**GOAL OF THE EXERCISE**
Retype the records from the line with "Open the Home" through the end of the records, both ends included, with every line exactly as it appears.

**RECORDS FOR THE TASK**
----------------

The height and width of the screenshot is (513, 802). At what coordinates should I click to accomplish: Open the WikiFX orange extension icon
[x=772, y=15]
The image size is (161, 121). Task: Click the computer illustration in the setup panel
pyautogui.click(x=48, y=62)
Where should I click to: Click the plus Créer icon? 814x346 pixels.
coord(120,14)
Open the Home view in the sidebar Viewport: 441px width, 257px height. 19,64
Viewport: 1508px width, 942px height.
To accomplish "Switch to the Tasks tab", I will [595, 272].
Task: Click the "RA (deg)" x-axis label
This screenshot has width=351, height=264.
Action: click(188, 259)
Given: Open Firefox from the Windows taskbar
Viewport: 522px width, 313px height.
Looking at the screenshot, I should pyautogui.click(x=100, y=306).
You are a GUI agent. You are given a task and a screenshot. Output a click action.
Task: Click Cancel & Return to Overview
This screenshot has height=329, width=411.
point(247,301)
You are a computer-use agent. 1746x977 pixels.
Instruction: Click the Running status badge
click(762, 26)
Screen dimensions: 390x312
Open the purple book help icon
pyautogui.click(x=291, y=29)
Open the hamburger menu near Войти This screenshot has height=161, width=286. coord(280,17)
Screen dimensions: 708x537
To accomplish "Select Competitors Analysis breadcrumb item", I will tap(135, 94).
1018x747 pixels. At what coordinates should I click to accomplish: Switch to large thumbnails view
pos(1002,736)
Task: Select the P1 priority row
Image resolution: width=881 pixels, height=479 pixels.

----------------

**REPLY**
Open the Home view in the sidebar Viewport: 441px width, 257px height. 19,64
Viewport: 1508px width, 942px height.
To accomplish "Switch to the Tasks tab", I will [595, 272].
Task: Click the "RA (deg)" x-axis label
This screenshot has width=351, height=264.
Action: click(188, 259)
Given: Open Firefox from the Windows taskbar
Viewport: 522px width, 313px height.
Looking at the screenshot, I should pyautogui.click(x=100, y=306).
You are a GUI agent. You are given a task and a screenshot. Output a click action.
Task: Click Cancel & Return to Overview
This screenshot has height=329, width=411.
point(247,301)
You are a computer-use agent. 1746x977 pixels.
Instruction: Click the Running status badge
click(762, 26)
Screen dimensions: 390x312
Open the purple book help icon
pyautogui.click(x=291, y=29)
Open the hamburger menu near Войти This screenshot has height=161, width=286. coord(280,17)
Screen dimensions: 708x537
To accomplish "Select Competitors Analysis breadcrumb item", I will tap(135, 94).
1018x747 pixels. At what coordinates should I click to accomplish: Switch to large thumbnails view
pos(1002,736)
Task: Select the P1 priority row
Image resolution: width=881 pixels, height=479 pixels.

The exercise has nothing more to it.